"Life Rocks When Your House Rolls"

We then drove from Utah into Idaho and stayed in the small city of Heyburn, about half way between Salt Lk City and Boise.
We were surprised to find some hydroplane races which were within walking distance of our campsite.
There was even a little snow left on the mountains!
This tree was interesting. Maybe it was split by lightening?
And of course something had to be said about the "Famous Potato State!"
We crossed into the northeast corner of Oregon to join the Columbia River. Our site was right on the water looking across to Washington.
Barges being pushed by tugs frequently went by. It would be a slow process getting along the Columbia with the many dams and locks along the river.
The highway that follows the Columbia River has astonishing views of the river, gorge, bridges, dams and mountains. This was our first view of Mt. Hood.

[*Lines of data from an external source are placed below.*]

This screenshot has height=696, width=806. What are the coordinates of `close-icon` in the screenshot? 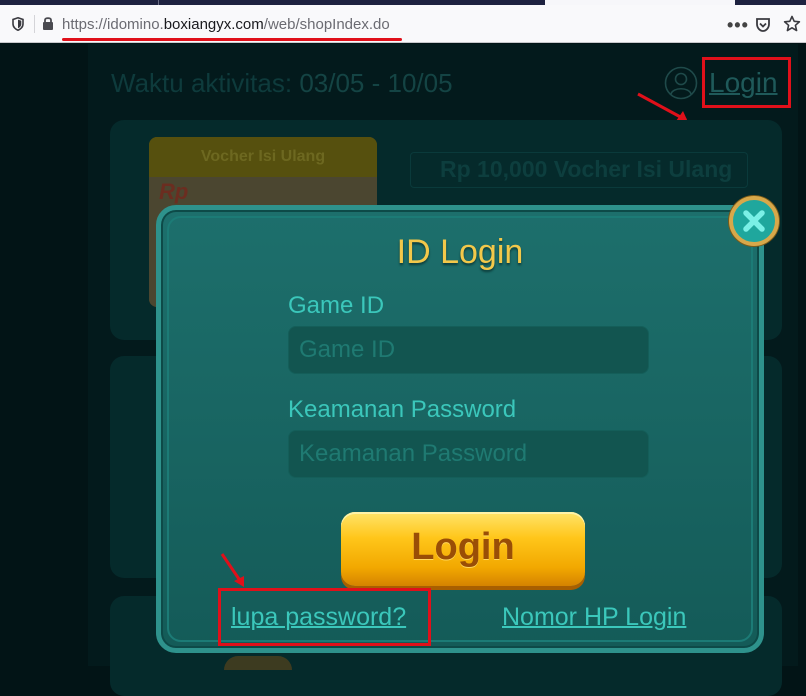 It's located at (754, 221).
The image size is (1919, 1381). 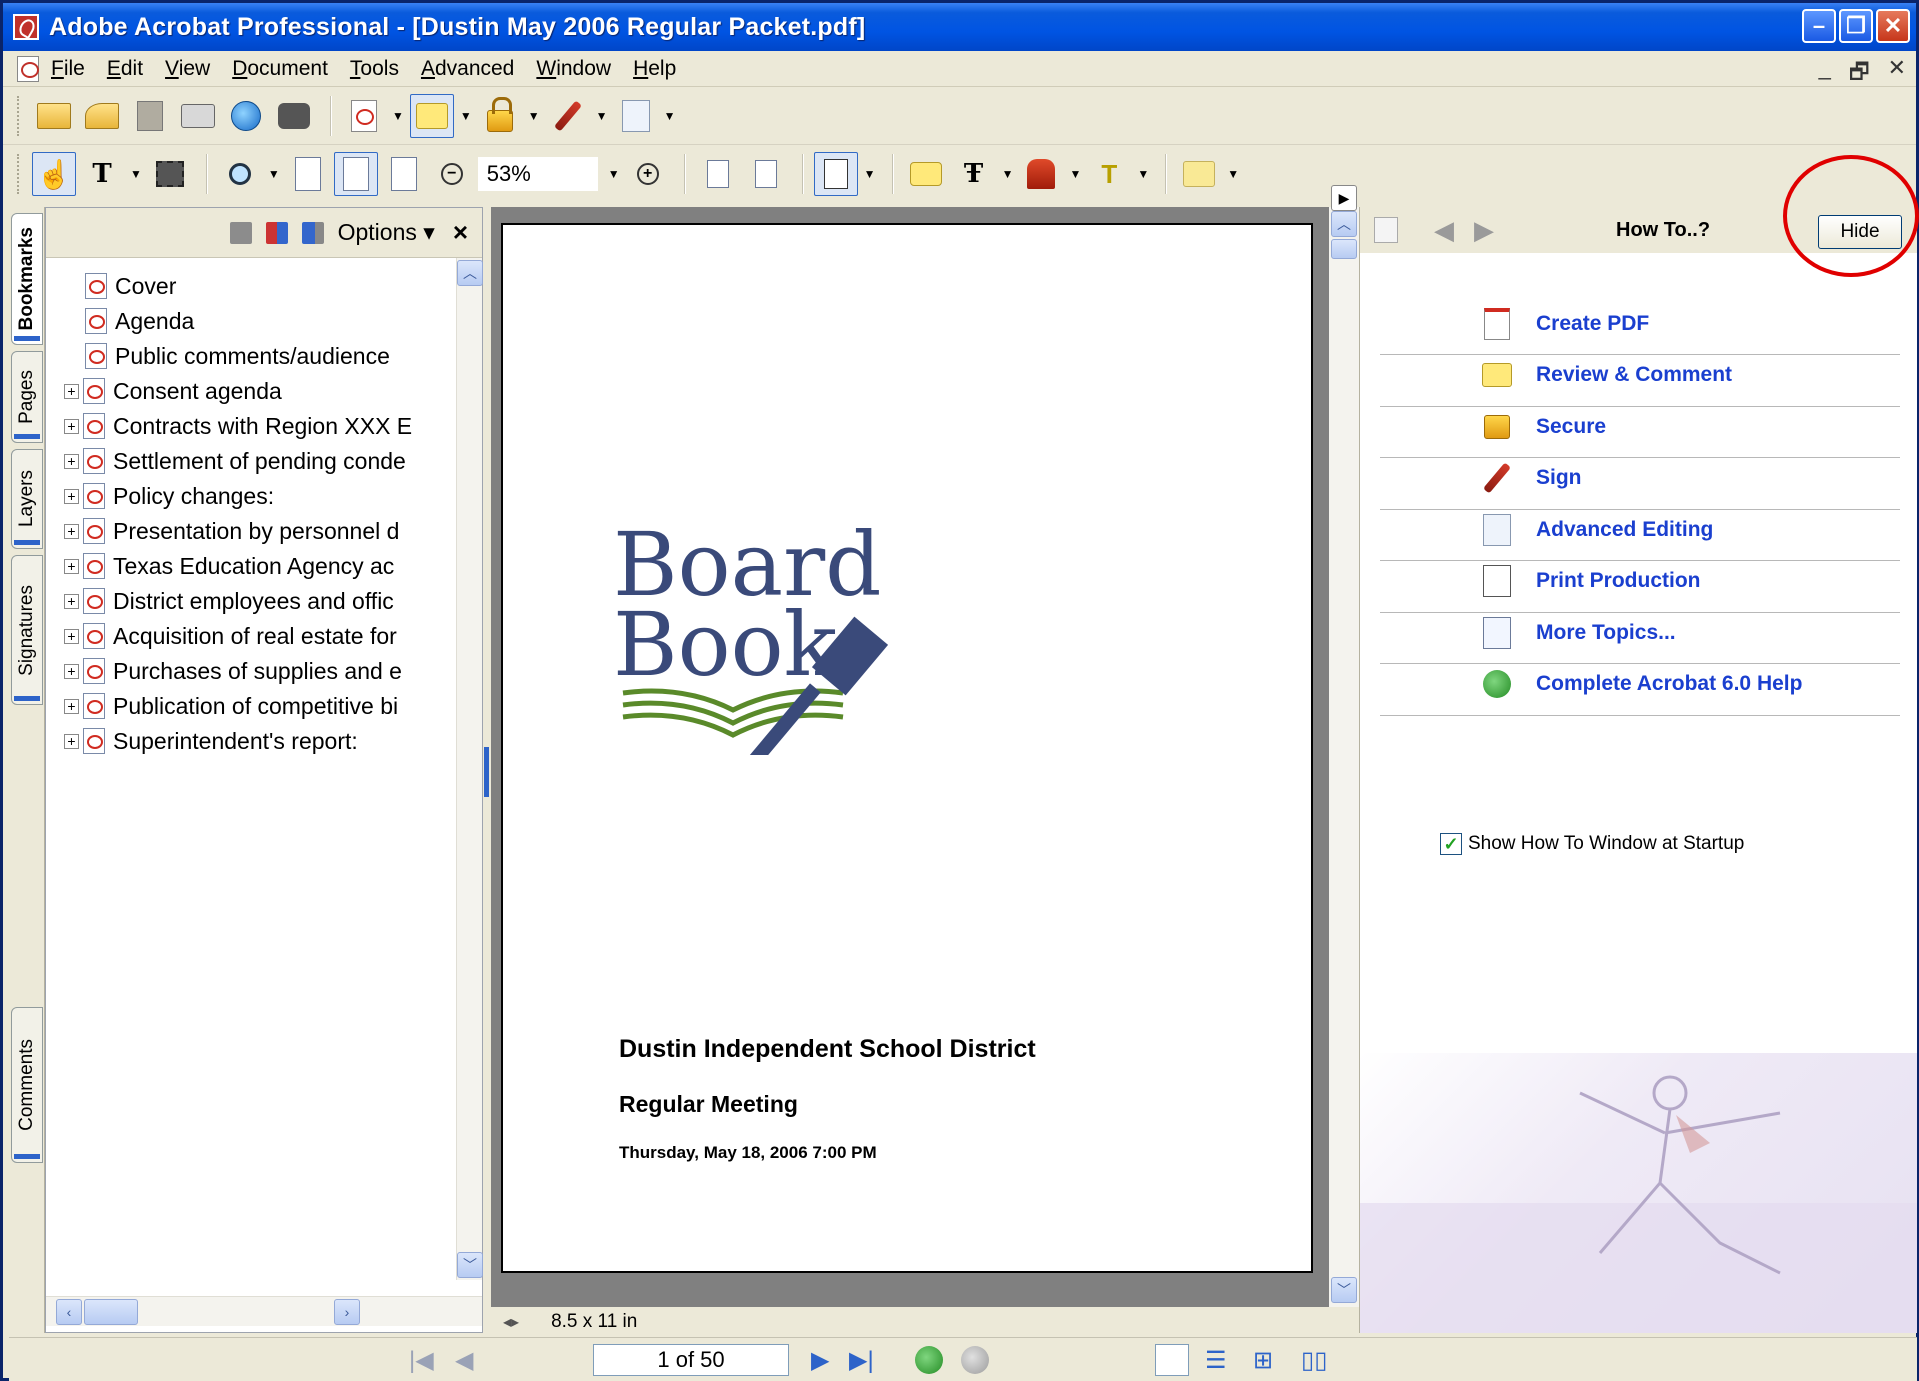 I want to click on rotate-counterclockwise-button, so click(x=766, y=174).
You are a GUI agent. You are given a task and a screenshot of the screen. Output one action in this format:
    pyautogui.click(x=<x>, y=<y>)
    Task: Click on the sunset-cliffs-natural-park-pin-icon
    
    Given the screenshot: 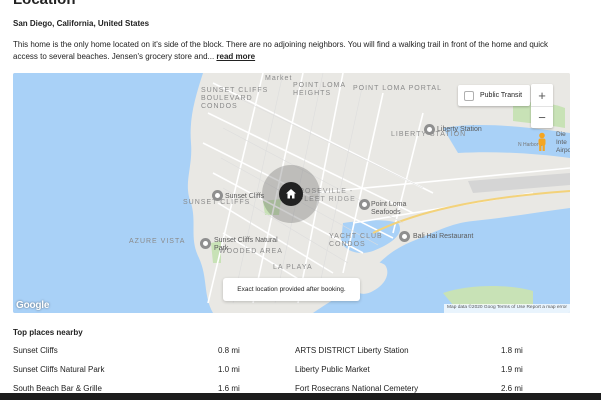 What is the action you would take?
    pyautogui.click(x=206, y=244)
    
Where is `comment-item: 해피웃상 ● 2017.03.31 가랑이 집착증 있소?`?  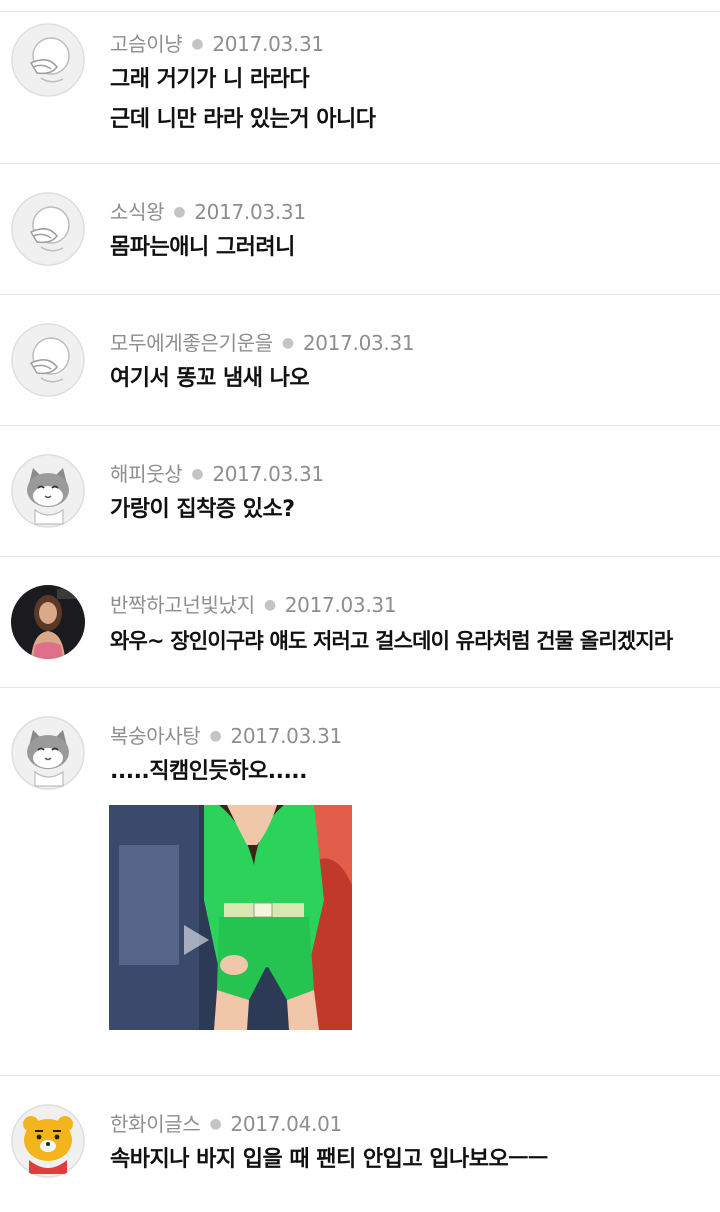
comment-item: 해피웃상 ● 2017.03.31 가랑이 집착증 있소? is located at coordinates (360, 492).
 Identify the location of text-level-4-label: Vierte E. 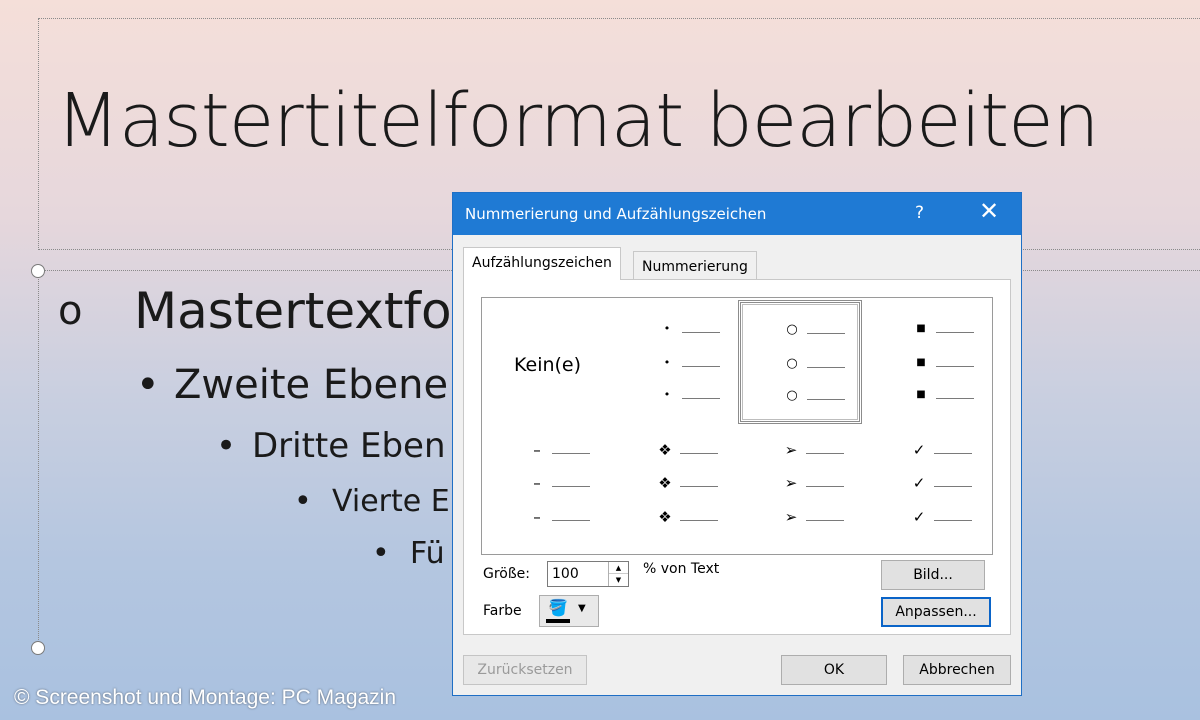
(391, 502).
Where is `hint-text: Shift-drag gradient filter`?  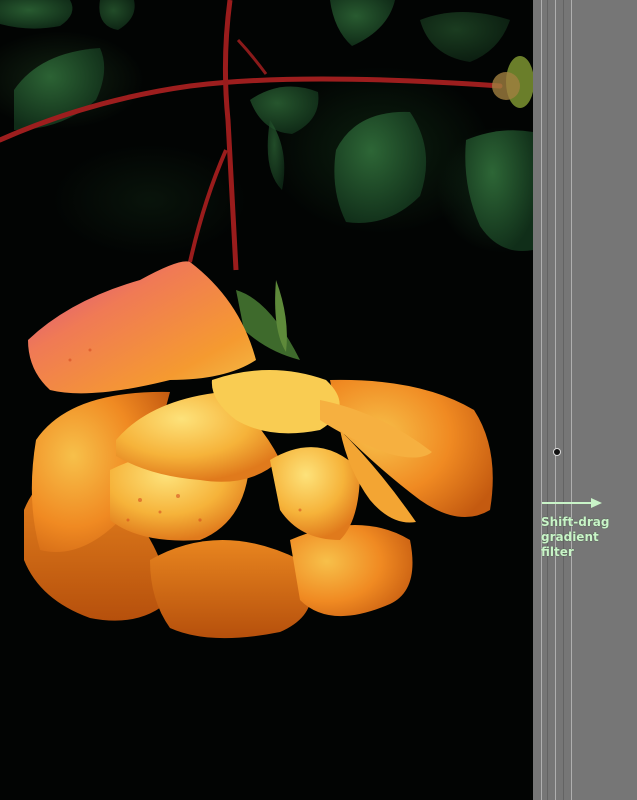
hint-text: Shift-drag gradient filter is located at coordinates (576, 537).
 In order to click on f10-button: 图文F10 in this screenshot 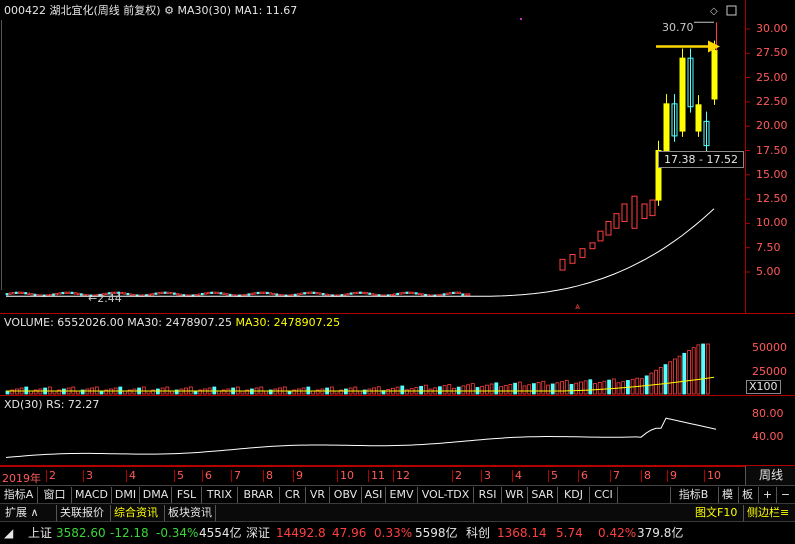, I will do `click(716, 513)`.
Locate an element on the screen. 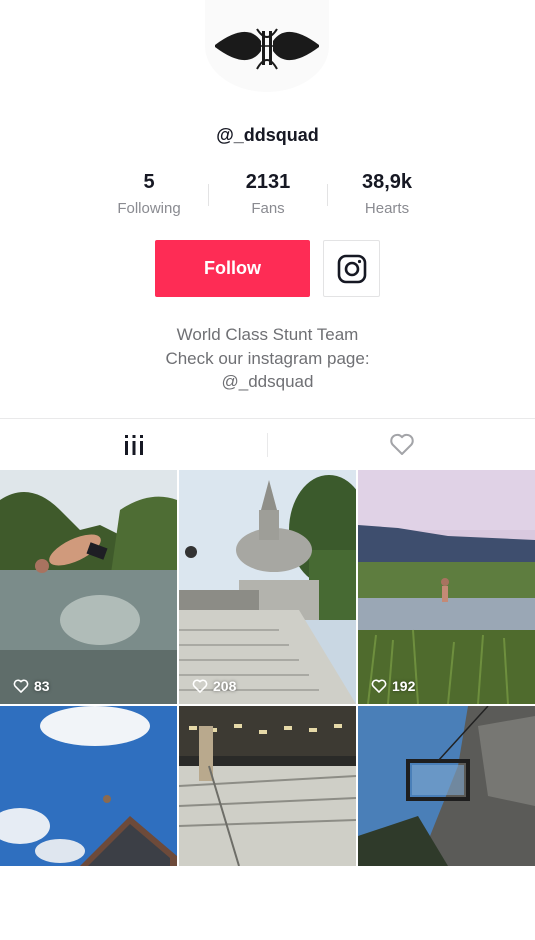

John Day Dam and Locks near The Dalles, Oregon
Hood River Oregon
A very picturesque town.
This is the mouth of the Hood River where it meets the Columbia River.
The Columbia River Gorge is famous for wind surfing. Note the parasailor. In the background is a peak at Mt Adams on the Washington side of the river.
One of the many colorful windsurfers on the river.
Bonneville Dam is a fascinating place to visit. This picture is only 1/3rd of the river crossing.
The fish ladders and hatchery are also an amazing and important part of this monstrous facility.
... and the grounds were beautifully landscaped with colorful flowers.
At  Cascade Locks, landslides created a dam which The American Indians called it the "Bridge of the Gods." Flooding subsequently washed out the dam. This man made bridge was built in it's place and is still known by the same name today. The view is spectacular even through the deck below you!
Further west on the Columbia River are the Multnomah Falls. They are over 600' tall and quite stunning!
Near Salem there is a quaint little town called Silverton where you will find many murals, antique shops, a creek and beautiful botanical gardens.
View from a gazebo in "Oregon Gardens". More flowers can be found under flora section.
View from a Silverton restaurant. Gorgeous flower baskets fill the historic downtown area
Then we were off to Salem to visit an old college friend with a beautiful home on the Willamette River. We were parked right on
the waterfront!
"Frio" took us west to the coast to Pacific City to walk the beach. So good to see the Pacific Ocean once again.
Missing our grandson we fell in love with Frio's adorable grandaughter. What a joy!
Frio took us down a challenging cliff to a very private pristine spot on the Henline Creek. You can't even tell we were standing in water. No one else was in sight!
David Donofrio and his beautiful lab, Lucy at his private "spot".
Our next stop on the Oregon Coast was Waldport which is just north of where we stayed in Yachats. (pronounced yahats)
On the coastline near Yachats there were variations of rough water, rocks and beautiful beaches.
South of Yachats we went to the Sea Lion Caves. A wonderful protected place for the Sea Lions and many birds. Hundreds of Sea Lions on the rocks. The difference between seals and sea lions is the sea lions can walk on their back flippers.
Our spot south of Yachats right on the ocean. Absolutely gorgeous!
View from the Heceta Lighthouse and one of the many bridges on the Coast Highway, plus some some more beautiful waterfront. There are many historical lighthouses on the coast.
Heceta Head Lighthouse just south of Coos Bay Oregon,

In the Oregon Sand Dunes Rec Area it is interesting to see how close the evergreen forest meets the sand dunes next to the Pacific Oean beaches.
Near Coos Bay is a little fishing town called Charleston. We found fresh crab for sale right on the dock.
In Charleston we stopped at a place called "High Tide Cafe". It had the best clam chowder ever!
South of Charleston is a peninsula with Cape Arago at the point. Gorgeous views were to be had as well as some barking sea lions.
South of Coos Bay is a town called Bandon. It is where the Coquille River meets the ocean.
This is the Coquille Lighthouse.
Face Rock. Can you see the silhouette of a face on the right looking up at the sky?
50 miles north of the California border is Port Orford where we find another stunning beach with views. Notice no one is on the beach as it is only 65 and the wind is howling!
There were many shops advertising Myrtlewood which is only found in this 150 mile region and in Israel. We had a tour of the woodshop behind the store and learned how special this wood is.
Beyond this sign is a beautiful lighthouse that sits on the furthest west point of the continental US. This is all we could see in the fog.
At Port Orford Head State Park we hiked out to another point to see a cove that was used for rescue lifeboats in the past. From the observation tower above the men had to climb down 550 steps in rain and brutal winds to get to the lifeboats. That was just the beginning of their perilous missions!
His house is full of reminders of his wildlife adventures.